What you need to do: All entries below must be given again exactly as they stand.

(Collected data)
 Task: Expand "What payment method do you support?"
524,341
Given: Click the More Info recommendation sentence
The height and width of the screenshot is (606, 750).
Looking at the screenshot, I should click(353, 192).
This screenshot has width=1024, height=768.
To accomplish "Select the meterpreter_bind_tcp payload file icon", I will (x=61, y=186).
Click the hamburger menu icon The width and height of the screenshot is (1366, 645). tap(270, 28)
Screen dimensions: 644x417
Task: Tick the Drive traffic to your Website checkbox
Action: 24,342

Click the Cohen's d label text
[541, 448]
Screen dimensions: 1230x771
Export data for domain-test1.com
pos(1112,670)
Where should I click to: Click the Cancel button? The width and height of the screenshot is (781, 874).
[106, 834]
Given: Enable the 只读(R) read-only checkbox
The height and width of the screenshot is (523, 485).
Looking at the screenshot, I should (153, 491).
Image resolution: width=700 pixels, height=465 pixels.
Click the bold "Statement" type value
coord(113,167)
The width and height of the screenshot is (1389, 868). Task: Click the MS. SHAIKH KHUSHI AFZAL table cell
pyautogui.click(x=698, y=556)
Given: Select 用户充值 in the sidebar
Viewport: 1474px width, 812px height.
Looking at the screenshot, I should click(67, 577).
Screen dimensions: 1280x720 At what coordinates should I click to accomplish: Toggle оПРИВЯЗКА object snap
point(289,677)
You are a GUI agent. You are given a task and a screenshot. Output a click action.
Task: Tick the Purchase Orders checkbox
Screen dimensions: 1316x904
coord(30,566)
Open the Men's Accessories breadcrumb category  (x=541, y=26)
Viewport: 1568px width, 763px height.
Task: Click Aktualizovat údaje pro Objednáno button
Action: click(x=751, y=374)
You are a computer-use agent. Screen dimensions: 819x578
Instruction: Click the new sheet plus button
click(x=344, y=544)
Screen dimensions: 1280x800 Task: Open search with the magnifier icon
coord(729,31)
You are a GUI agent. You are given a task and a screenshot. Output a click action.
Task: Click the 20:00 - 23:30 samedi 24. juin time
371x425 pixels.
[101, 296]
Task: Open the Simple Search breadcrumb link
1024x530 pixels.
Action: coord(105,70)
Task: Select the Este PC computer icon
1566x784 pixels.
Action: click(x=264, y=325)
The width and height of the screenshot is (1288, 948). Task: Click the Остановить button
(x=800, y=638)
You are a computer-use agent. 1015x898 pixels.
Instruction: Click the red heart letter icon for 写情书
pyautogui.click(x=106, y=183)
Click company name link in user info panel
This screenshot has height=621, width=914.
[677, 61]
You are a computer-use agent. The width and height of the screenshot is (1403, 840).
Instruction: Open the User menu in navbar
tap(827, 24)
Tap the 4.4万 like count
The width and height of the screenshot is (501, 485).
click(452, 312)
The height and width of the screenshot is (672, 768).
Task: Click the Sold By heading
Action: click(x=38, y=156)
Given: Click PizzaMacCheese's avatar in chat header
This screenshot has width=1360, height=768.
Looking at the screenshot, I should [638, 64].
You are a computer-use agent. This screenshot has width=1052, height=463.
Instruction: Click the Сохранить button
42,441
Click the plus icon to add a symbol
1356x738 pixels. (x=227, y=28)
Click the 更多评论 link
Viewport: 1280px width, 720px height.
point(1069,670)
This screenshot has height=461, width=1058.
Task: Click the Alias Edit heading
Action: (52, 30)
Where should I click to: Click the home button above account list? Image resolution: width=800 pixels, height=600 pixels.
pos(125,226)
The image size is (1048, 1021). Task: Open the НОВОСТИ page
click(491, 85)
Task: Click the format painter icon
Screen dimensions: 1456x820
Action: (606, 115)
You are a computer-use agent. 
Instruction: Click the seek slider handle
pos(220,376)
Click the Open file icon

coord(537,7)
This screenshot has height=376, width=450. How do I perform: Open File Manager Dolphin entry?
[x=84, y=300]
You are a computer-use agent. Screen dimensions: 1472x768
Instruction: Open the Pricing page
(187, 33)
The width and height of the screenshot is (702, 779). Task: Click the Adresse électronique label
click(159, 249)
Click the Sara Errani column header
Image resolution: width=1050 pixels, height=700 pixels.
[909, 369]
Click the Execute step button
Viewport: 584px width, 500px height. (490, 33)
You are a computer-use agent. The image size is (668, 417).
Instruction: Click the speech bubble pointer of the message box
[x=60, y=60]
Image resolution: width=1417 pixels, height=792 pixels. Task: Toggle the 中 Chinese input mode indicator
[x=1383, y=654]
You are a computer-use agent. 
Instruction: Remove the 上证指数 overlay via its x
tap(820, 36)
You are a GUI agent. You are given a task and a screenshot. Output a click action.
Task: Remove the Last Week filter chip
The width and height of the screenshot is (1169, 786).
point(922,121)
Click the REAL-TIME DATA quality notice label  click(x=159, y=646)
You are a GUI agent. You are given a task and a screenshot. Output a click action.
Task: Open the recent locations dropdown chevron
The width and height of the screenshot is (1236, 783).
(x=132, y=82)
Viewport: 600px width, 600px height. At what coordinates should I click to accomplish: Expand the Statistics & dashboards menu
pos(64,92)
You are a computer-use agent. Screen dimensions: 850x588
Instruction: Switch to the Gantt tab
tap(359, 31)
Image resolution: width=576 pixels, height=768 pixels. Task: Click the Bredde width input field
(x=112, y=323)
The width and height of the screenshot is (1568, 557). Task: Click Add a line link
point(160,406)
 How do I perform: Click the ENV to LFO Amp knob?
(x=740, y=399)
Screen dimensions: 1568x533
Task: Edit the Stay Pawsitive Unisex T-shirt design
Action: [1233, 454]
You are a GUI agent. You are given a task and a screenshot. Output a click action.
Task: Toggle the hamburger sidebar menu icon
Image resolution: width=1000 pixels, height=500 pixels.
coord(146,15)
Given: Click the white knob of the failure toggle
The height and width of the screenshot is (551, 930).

Written reply:
 Task: Expand "What payment method do you support?"
524,341
Given: Click the More Info recommendation sentence
The height and width of the screenshot is (606, 750).
Looking at the screenshot, I should click(353, 192).
This screenshot has width=1024, height=768.
To accomplish "Select the meterpreter_bind_tcp payload file icon", I will (x=61, y=186).
Click the hamburger menu icon The width and height of the screenshot is (1366, 645). tap(270, 28)
Screen dimensions: 644x417
Task: Tick the Drive traffic to your Website checkbox
Action: 24,342

Click the Cohen's d label text
[541, 448]
Screen dimensions: 1230x771
Export data for domain-test1.com
pos(1112,670)
Where should I click to: Click the Cancel button? The width and height of the screenshot is (781, 874).
[106, 834]
Given: Enable the 只读(R) read-only checkbox
The height and width of the screenshot is (523, 485).
Looking at the screenshot, I should (153, 491).
Image resolution: width=700 pixels, height=465 pixels.
Click the bold "Statement" type value
coord(113,167)
The width and height of the screenshot is (1389, 868). Task: Click the MS. SHAIKH KHUSHI AFZAL table cell
pyautogui.click(x=698, y=556)
Given: Select 用户充值 in the sidebar
Viewport: 1474px width, 812px height.
Looking at the screenshot, I should click(67, 577).
Screen dimensions: 1280x720 At what coordinates should I click to accomplish: Toggle оПРИВЯЗКА object snap
point(289,677)
You are a GUI agent. You are given a task and a screenshot. Output a click action.
Task: Tick the Purchase Orders checkbox
Screen dimensions: 1316x904
coord(30,566)
Open the Men's Accessories breadcrumb category  (x=541, y=26)
Viewport: 1568px width, 763px height.
Task: Click Aktualizovat údaje pro Objednáno button
Action: click(x=751, y=374)
You are a computer-use agent. Screen dimensions: 819x578
Instruction: Click the new sheet plus button
click(x=344, y=544)
Screen dimensions: 1280x800 Task: Open search with the magnifier icon
coord(729,31)
You are a GUI agent. You are given a task and a screenshot. Output a click action.
Task: Click the 20:00 - 23:30 samedi 24. juin time
371x425 pixels.
[101, 296]
Task: Open the Simple Search breadcrumb link
1024x530 pixels.
Action: coord(105,70)
Task: Select the Este PC computer icon
1566x784 pixels.
Action: click(x=264, y=325)
The width and height of the screenshot is (1288, 948). Task: Click the Остановить button
(x=800, y=638)
You are a computer-use agent. 1015x898 pixels.
Instruction: Click the red heart letter icon for 写情书
pyautogui.click(x=106, y=183)
Click company name link in user info panel
This screenshot has height=621, width=914.
[677, 61]
You are a computer-use agent. The width and height of the screenshot is (1403, 840).
Instruction: Open the User menu in navbar
tap(827, 24)
Tap the 4.4万 like count
The width and height of the screenshot is (501, 485).
click(452, 312)
The height and width of the screenshot is (672, 768).
Task: Click the Sold By heading
Action: click(x=38, y=156)
Given: Click PizzaMacCheese's avatar in chat header
This screenshot has width=1360, height=768.
Looking at the screenshot, I should [638, 64].
You are a computer-use agent. This screenshot has width=1052, height=463.
Instruction: Click the Сохранить button
42,441
Click the plus icon to add a symbol
1356x738 pixels. (x=227, y=28)
Click the 更多评论 link
Viewport: 1280px width, 720px height.
point(1069,670)
This screenshot has height=461, width=1058.
Task: Click the Alias Edit heading
Action: (52, 30)
Where should I click to: Click the home button above account list? Image resolution: width=800 pixels, height=600 pixels.
pos(125,226)
The image size is (1048, 1021). Task: Open the НОВОСТИ page
click(491, 85)
Task: Click the format painter icon
Screen dimensions: 1456x820
Action: (606, 115)
You are a computer-use agent. 
Instruction: Click the seek slider handle
pos(220,376)
Click the Open file icon

coord(537,7)
This screenshot has height=376, width=450. How do I perform: Open File Manager Dolphin entry?
[x=84, y=300]
You are a computer-use agent. Screen dimensions: 1472x768
Instruction: Open the Pricing page
(187, 33)
The width and height of the screenshot is (702, 779). Task: Click the Adresse électronique label
click(159, 249)
Click the Sara Errani column header
Image resolution: width=1050 pixels, height=700 pixels.
[909, 369]
Click the Execute step button
Viewport: 584px width, 500px height. (490, 33)
You are a computer-use agent. The image size is (668, 417).
Instruction: Click the speech bubble pointer of the message box
[x=60, y=60]
Image resolution: width=1417 pixels, height=792 pixels. Task: Toggle the 中 Chinese input mode indicator
[x=1383, y=654]
You are a computer-use agent. 
Instruction: Remove the 上证指数 overlay via its x
tap(820, 36)
You are a GUI agent. You are given a task and a screenshot. Output a click action.
Task: Remove the Last Week filter chip
The width and height of the screenshot is (1169, 786).
point(922,121)
Click the REAL-TIME DATA quality notice label  click(x=159, y=646)
You are a GUI agent. You are given a task and a screenshot. Output a click action.
Task: Open the recent locations dropdown chevron
The width and height of the screenshot is (1236, 783).
(x=132, y=82)
Viewport: 600px width, 600px height. At what coordinates should I click to accomplish: Expand the Statistics & dashboards menu
pos(64,92)
You are a computer-use agent. Screen dimensions: 850x588
Instruction: Switch to the Gantt tab
tap(359, 31)
Image resolution: width=576 pixels, height=768 pixels. Task: Click the Bredde width input field
(x=112, y=323)
The width and height of the screenshot is (1568, 557). Task: Click Add a line link
point(160,406)
 How do I perform: Click the ENV to LFO Amp knob?
(x=740, y=399)
Screen dimensions: 1568x533
Task: Edit the Stay Pawsitive Unisex T-shirt design
Action: [1233, 454]
You are a GUI agent. You are given a task and a screenshot. Output a click action.
Task: Toggle the hamburger sidebar menu icon
Image resolution: width=1000 pixels, height=500 pixels.
coord(146,15)
Given: Click the white knob of the failure toggle
The height and width of the screenshot is (551, 930).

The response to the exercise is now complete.